KÖTÜLÜK TOHUMLARI (KATİLLER ÇETESİ #4) /J. A. REDMERSKI || KİTAP YORUMU
Orijinal İsim: Seeds of Iniquity
Seri Sıralaması: #4
Yazar: J. A. Redmerski
Çeviri: Murat Karlıdağ
Sayfa Sayısı: 368
İncelemek İçin: Goodreads
Puanım: 3/5
TANITIM
Victor Faust'un yeni Birlik'i hızla büyümektedir. Fakat çete üyeleri arasındaki ilişki, beklenmedik birdüşmanın, örgütteki kişilerin sevdiği insanları kaçırmasıyla derinden sarsılır. Düşmanın, kaçırdığı kişileri serbest bırakmak için çetenin karanlık sırlarını kendisine itiraf etme koşulu koymasıyla da işler iyice karışır.
Oysa Nora adında, genç ve güzel bir kadın olan bu son derece tehlikeli düşman, çete üyelerinin birbiriyle ilgili bildiklerinden çok daha fazla şeye vakıftır. Gelgelelim örgütün elinde bu kadına dair hiçbir ipucu yoktur. Üstelik çok geçmeden kadının gerçek niyeti tüm çıplaklığıyla ortaya çıkıp Birlik’i yeni başlangıçlar yapmaya zorlayacak ve hatta yıkıma sürükleyecektir.
Oysa Nora adında, genç ve güzel bir kadın olan bu son derece tehlikeli düşman, çete üyelerinin birbiriyle ilgili bildiklerinden çok daha fazla şeye vakıftır. Gelgelelim örgütün elinde bu kadına dair hiçbir ipucu yoktur. Üstelik çok geçmeden kadının gerçek niyeti tüm çıplaklığıyla ortaya çıkıp Birlik’i yeni başlangıçlar yapmaya zorlayacak ve hatta yıkıma sürükleyecektir.
YORUM
"Katil olmak zor işti. Üstelik bu durum sadece akla gelebilecek ilk nedenlerle ilintili de değildi. İnsan böyle bir hayat sürdüğünde, sadece suçluları, düşmanları ya da hedefleri değil, aynı zamanda sevdiği her şeyi ve herkesi öldürüyordu."Açık açık söyleyeyim, ben bu kitabı o kadar da sevemedim.
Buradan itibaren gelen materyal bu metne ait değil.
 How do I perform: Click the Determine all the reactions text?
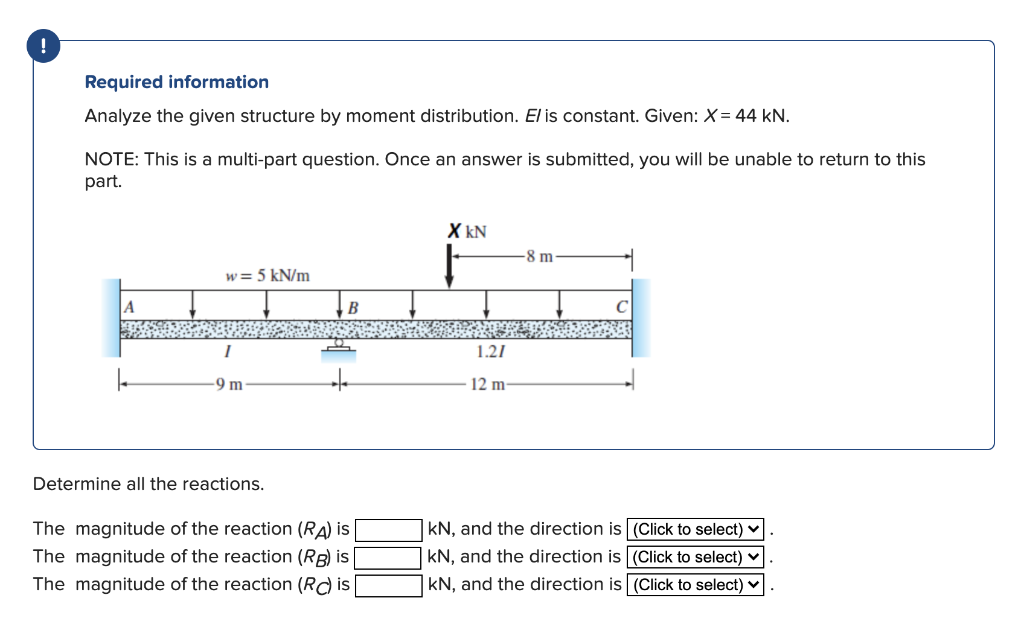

Kuğu ve Çakal yorumumu okuyanlar bilir, o kitabı o kadar beğenmiştim ve serinin gerçekten de giderek güzelleşeceğine o kadar inanmıştım ki bu kitabın da benden en az 4 puan almasını bekliyordum. Çok seveceğimi ve giderek seriye olan puanlarımın yükseleceğini düşünmüş, kitaba da kesin seveceğim gözüyle bakmıştım. Gel gelelim ki bütün bu beklentilerimden ve Kuğu ve Çakal'ın güzelliğinden sonra Kötülük Tohumları benim için bir miktar hayal kırıklığı oldu. Seride olmasını istediğim ve okumayı beklediğim aksiyonu, olay örgüsünü, okurken beni sürüklemesini beklediğim heyecanı bir türlü alamadım ve her ne kadar kitaba karşı olumsuz bir his beslemesem de bir türlü içime sine sine ve severek okuyamadım. Hal böyle olunca da okuma sürecim de yorum yazma sürecim de baltalandı çünkü hevesim kırılmıştı a dostlar. Ama en sonunda, bütün ertelemelerimden sonra en nihayetinde buradayız.
Haydi bakalım.
"Önümdeki kapıya baktım. Kapının diğer tarafında, buraya gelip hepimizin hayatını altüst etmeyi başaran, canlı bir silah... bir kadın vardı."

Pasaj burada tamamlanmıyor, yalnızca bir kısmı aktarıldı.